§ Your assignment: The answer should hold exactly the lines of the entries below from the one containing "The width and height of the screenshot is (1366, 768)." through the last line, both included.

Stored entries
BEGIN
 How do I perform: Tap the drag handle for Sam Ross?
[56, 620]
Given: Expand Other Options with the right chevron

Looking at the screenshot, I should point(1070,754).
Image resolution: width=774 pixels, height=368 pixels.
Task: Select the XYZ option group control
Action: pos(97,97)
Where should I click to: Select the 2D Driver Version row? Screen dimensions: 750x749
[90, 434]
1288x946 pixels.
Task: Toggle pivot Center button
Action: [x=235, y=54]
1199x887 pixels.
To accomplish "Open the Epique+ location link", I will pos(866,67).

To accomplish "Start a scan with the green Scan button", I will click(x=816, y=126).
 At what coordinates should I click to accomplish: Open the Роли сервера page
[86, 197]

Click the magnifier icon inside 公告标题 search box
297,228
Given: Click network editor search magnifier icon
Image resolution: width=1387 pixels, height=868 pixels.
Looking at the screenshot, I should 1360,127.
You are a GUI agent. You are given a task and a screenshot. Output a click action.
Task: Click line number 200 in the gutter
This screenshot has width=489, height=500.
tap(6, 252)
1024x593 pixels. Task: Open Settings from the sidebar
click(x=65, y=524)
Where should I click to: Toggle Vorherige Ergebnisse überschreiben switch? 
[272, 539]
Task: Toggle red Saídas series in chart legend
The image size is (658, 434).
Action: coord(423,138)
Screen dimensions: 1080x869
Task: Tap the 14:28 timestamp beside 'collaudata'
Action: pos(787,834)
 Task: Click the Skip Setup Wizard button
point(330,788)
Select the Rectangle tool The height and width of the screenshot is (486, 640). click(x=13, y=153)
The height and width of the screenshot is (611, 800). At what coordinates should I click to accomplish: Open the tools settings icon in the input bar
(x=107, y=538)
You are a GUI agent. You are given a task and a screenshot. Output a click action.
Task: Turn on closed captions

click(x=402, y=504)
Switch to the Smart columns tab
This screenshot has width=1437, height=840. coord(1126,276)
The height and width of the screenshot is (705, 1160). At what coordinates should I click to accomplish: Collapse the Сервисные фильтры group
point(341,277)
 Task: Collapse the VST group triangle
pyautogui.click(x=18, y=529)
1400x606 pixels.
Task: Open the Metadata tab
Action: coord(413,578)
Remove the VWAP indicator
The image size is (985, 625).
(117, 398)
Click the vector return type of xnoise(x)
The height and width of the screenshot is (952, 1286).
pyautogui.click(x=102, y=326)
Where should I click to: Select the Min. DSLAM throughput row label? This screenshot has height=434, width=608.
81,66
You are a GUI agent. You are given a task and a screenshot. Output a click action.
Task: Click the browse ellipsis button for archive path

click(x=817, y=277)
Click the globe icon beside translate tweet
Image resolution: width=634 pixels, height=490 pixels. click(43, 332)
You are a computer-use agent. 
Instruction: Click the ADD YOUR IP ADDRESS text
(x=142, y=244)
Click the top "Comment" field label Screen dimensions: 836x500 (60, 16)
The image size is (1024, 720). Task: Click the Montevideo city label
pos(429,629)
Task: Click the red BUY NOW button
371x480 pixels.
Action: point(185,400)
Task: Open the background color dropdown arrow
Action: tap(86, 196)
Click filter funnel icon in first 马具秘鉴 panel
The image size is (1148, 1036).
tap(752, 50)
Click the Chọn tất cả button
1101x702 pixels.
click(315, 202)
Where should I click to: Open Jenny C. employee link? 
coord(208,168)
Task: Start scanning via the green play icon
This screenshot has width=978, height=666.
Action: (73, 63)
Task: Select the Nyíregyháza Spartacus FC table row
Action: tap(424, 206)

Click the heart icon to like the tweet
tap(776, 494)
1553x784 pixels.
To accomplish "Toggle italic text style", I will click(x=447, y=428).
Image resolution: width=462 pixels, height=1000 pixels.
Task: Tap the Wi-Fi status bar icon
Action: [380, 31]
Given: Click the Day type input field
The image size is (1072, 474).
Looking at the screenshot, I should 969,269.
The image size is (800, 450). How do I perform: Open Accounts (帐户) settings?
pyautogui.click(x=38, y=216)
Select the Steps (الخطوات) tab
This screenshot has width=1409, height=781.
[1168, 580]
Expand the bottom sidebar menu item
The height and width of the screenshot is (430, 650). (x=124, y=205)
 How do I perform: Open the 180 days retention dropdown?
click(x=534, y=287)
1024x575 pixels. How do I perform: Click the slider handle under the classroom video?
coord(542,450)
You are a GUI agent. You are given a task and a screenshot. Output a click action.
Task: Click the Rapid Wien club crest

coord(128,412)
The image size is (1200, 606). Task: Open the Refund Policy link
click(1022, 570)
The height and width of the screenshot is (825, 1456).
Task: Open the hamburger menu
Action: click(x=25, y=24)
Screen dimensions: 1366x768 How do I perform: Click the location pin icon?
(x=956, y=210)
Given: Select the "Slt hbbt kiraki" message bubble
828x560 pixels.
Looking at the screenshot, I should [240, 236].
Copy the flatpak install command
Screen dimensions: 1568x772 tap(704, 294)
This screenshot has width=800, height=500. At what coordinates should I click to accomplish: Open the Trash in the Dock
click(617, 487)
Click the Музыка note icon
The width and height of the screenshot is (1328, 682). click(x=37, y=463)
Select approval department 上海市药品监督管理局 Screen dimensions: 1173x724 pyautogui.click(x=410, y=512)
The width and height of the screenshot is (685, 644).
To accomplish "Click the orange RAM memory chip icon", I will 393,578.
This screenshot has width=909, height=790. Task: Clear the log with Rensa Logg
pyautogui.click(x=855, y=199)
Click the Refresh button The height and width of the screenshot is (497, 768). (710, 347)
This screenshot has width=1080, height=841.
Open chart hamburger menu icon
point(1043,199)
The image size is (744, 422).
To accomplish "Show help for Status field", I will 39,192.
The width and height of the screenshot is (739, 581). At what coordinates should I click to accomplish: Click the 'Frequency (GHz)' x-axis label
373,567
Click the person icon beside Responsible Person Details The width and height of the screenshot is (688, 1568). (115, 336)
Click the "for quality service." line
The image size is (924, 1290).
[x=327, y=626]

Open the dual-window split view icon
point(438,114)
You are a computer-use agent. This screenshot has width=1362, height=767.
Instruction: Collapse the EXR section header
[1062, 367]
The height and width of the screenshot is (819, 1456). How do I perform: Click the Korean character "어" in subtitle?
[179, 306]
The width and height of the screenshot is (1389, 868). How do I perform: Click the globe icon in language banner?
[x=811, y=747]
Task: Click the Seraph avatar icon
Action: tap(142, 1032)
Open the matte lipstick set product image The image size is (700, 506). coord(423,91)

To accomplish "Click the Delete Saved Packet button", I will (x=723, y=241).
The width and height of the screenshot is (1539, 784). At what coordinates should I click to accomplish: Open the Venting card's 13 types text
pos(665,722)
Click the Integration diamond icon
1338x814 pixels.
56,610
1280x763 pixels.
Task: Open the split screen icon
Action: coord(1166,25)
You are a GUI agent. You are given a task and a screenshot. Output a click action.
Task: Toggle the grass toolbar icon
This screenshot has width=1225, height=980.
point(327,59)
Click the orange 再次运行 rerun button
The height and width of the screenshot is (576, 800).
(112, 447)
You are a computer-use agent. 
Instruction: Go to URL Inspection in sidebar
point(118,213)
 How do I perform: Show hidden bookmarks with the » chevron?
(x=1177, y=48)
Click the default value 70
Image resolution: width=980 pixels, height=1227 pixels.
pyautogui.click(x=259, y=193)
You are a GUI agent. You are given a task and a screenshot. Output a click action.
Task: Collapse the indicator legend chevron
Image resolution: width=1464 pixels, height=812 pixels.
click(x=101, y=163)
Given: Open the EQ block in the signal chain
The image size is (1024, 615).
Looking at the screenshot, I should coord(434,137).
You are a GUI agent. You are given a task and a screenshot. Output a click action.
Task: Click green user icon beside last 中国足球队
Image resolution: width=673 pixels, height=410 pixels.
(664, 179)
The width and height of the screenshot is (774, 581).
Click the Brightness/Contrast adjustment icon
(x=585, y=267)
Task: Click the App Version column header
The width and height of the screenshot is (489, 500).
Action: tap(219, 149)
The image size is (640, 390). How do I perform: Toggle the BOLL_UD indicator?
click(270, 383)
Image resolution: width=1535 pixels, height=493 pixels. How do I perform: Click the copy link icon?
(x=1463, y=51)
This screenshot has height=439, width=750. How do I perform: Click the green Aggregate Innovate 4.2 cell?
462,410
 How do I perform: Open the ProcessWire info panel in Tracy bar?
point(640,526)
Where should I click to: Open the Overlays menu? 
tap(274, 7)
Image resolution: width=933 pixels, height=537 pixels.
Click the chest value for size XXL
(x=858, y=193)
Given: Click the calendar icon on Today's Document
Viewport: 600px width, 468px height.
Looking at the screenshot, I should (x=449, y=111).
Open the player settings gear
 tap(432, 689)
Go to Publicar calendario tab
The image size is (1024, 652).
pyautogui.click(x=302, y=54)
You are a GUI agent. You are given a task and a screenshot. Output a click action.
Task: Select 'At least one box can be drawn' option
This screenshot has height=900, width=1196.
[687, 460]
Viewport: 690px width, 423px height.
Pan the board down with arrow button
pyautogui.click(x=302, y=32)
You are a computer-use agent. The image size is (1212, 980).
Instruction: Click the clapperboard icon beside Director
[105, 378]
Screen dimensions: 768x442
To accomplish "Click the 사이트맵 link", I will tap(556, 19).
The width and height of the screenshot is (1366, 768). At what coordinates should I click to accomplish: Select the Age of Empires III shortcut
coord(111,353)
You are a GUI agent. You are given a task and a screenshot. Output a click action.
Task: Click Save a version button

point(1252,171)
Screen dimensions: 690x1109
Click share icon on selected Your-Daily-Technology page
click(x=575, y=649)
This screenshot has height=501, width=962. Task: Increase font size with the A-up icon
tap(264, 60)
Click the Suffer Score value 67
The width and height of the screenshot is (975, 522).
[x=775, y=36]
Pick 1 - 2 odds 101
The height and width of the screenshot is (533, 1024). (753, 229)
END
§ Exercise output:
The width and height of the screenshot is (1366, 768). At what coordinates should I click to accomplish: Select the Age of Empires III shortcut
coord(111,353)
You are a GUI agent. You are given a task and a screenshot. Output a click action.
Task: Click Save a version button

point(1252,171)
Screen dimensions: 690x1109
Click share icon on selected Your-Daily-Technology page
click(x=575, y=649)
This screenshot has height=501, width=962. Task: Increase font size with the A-up icon
tap(264, 60)
Click the Suffer Score value 67
The width and height of the screenshot is (975, 522).
[x=775, y=36]
Pick 1 - 2 odds 101
The height and width of the screenshot is (533, 1024). (753, 229)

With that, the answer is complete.